THE REQUEST: Could you arrange the stretch from the start of the records through the line containing "1240x640 pixels. (720, 90)" as a JSON list of strings, one string per line, with blank lines skipped and the pictures left out?

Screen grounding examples
— begin —

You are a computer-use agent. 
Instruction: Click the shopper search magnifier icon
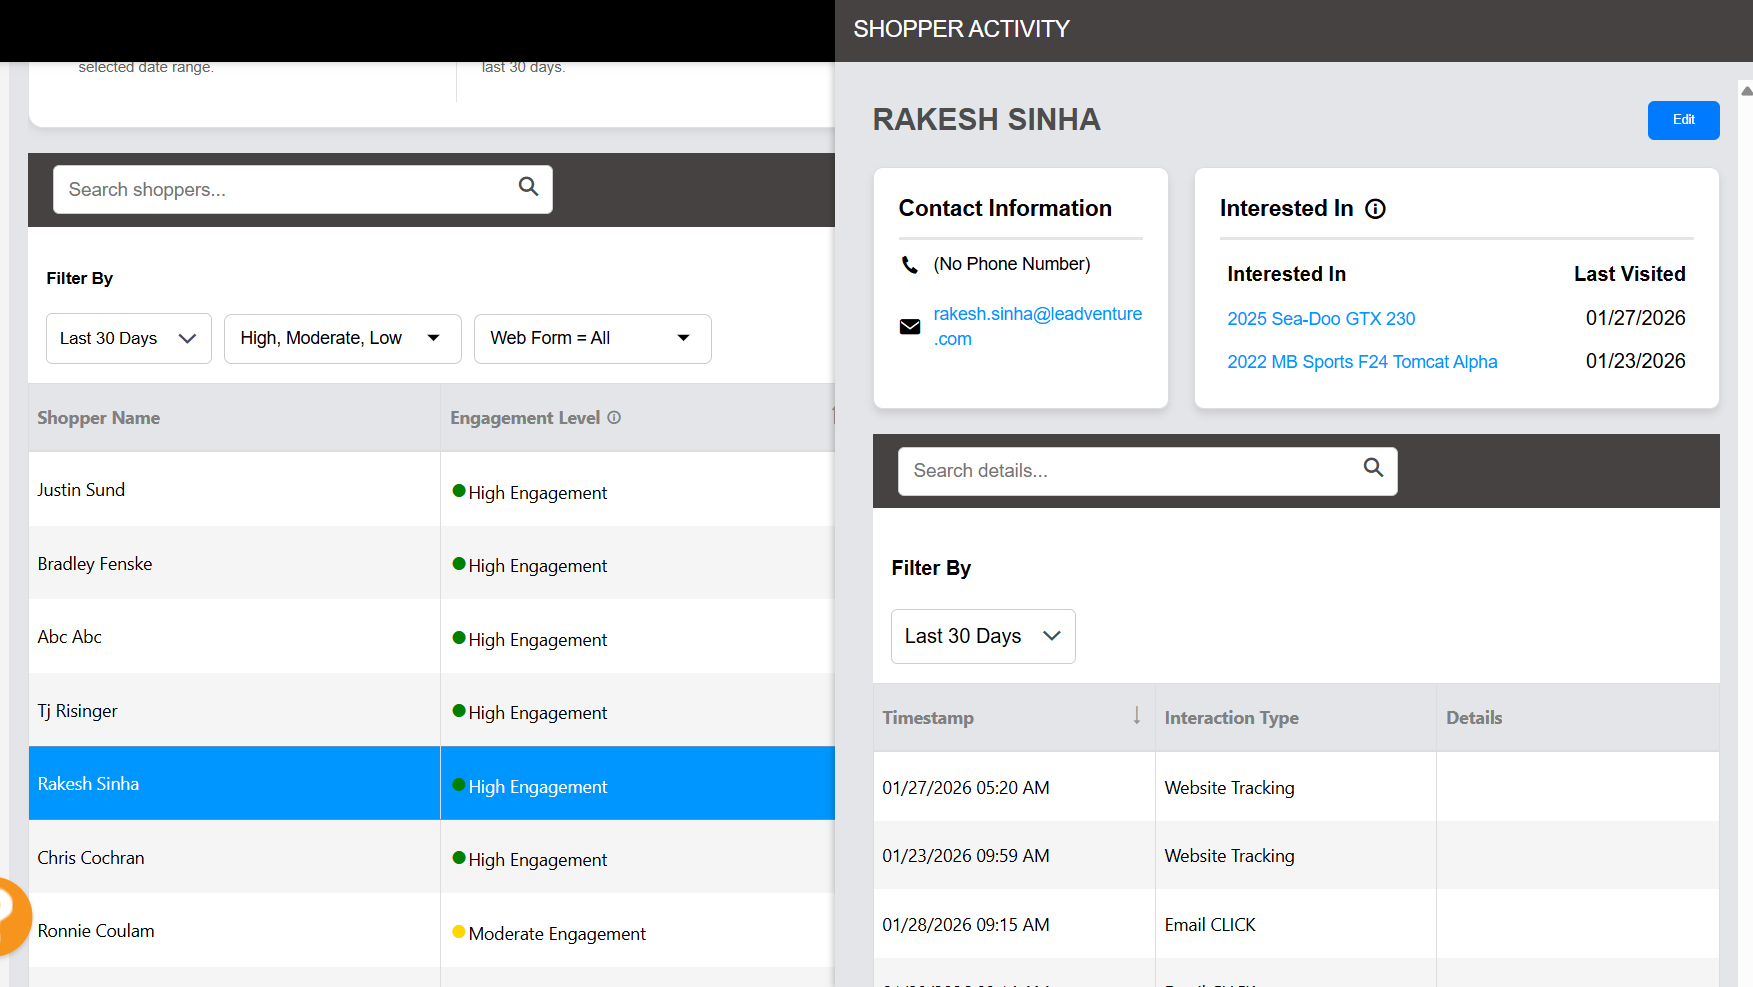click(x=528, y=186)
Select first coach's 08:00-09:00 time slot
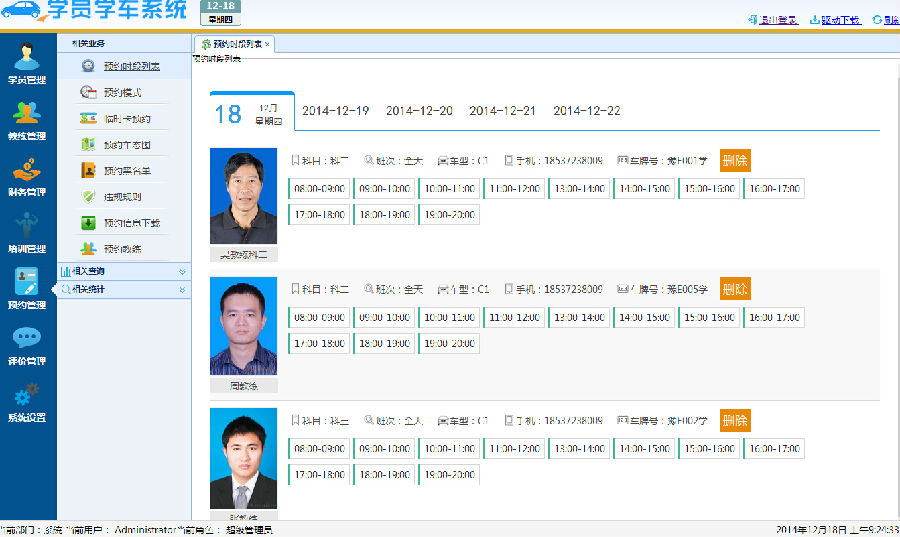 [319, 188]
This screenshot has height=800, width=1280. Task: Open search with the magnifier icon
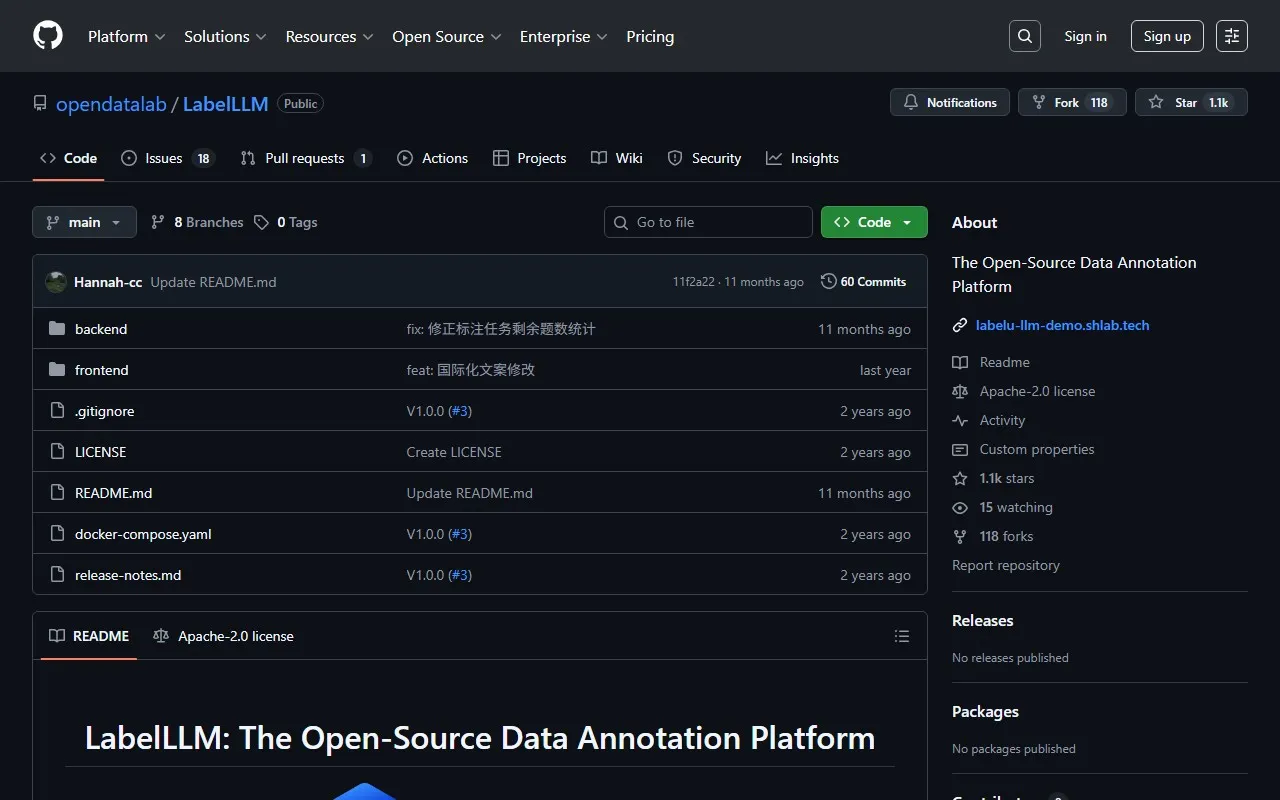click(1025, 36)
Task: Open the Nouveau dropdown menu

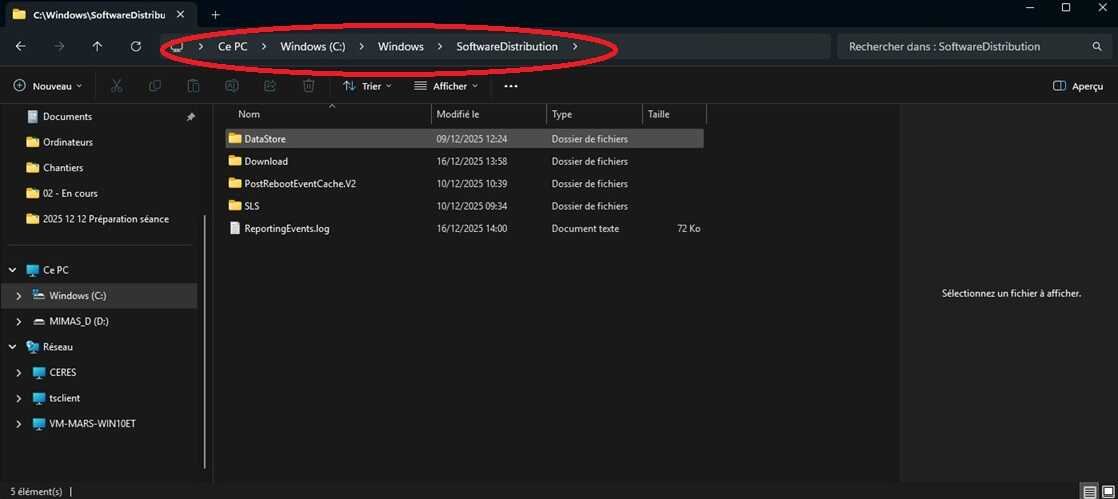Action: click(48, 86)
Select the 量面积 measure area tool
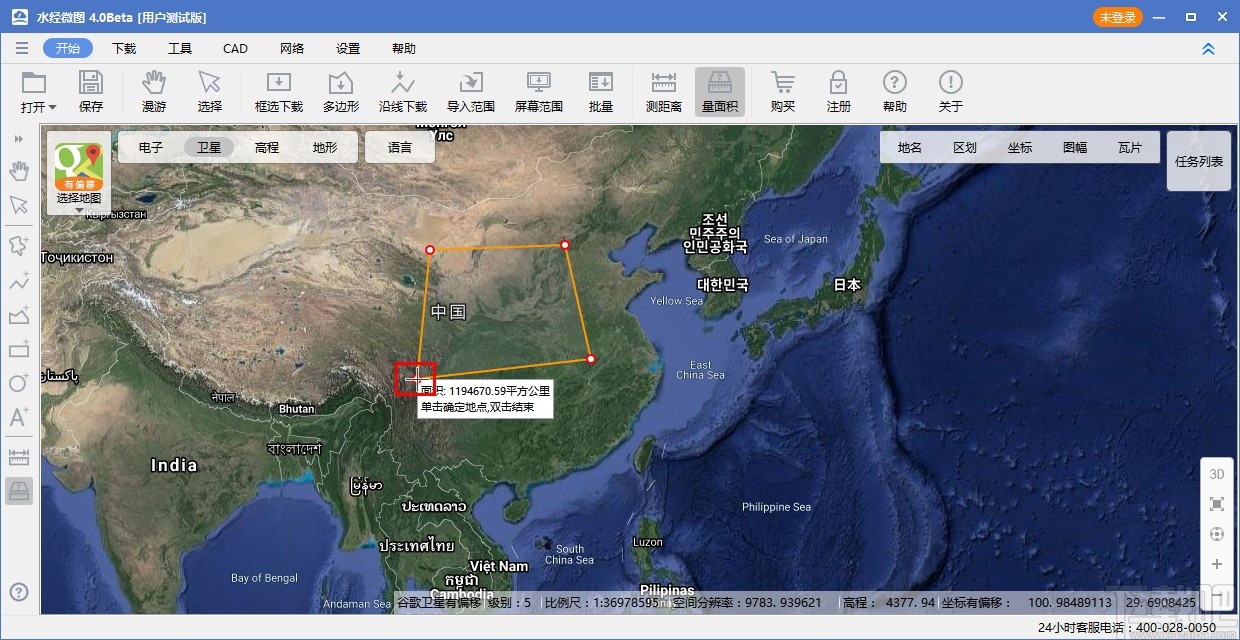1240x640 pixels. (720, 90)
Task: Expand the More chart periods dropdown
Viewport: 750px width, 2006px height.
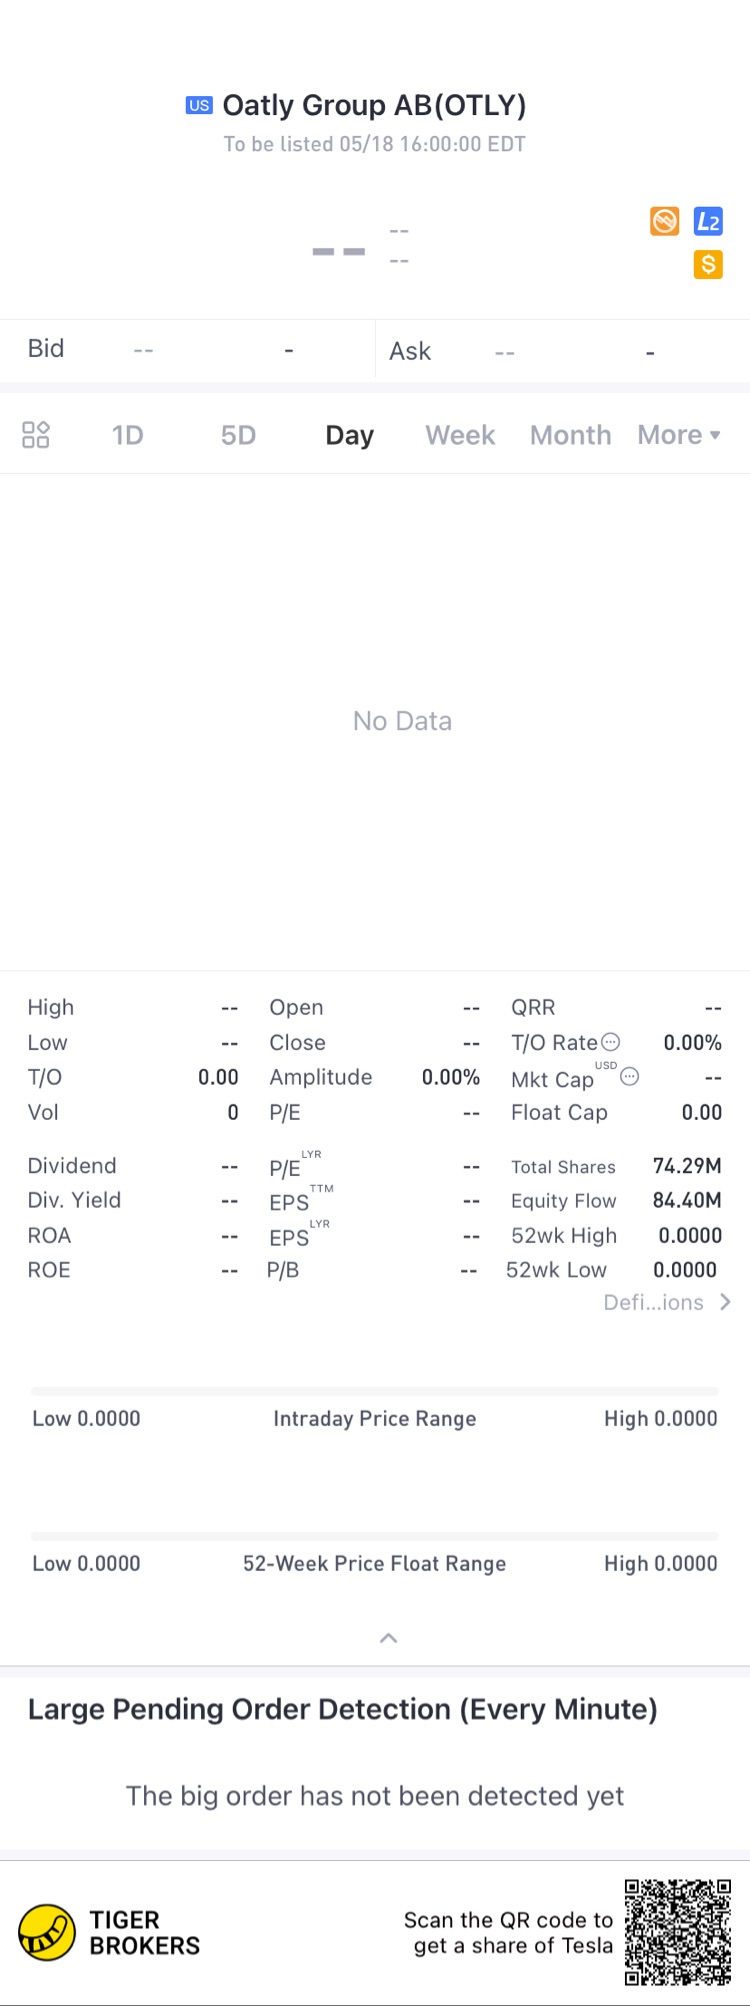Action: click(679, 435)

— end —

REPLY:
[
  "You are a computer-use agent. ",
  "Instruction: Click the shopper search magnifier icon",
  "click(x=528, y=186)",
  "Select first coach's 08:00-09:00 time slot",
  " [319, 188]",
  "This screenshot has height=800, width=1280. Task: Open search with the magnifier icon",
  "click(1025, 36)",
  "Task: Open the Nouveau dropdown menu",
  "Action: click(48, 86)",
  "Select the 量面积 measure area tool",
  "1240x640 pixels. (720, 90)"
]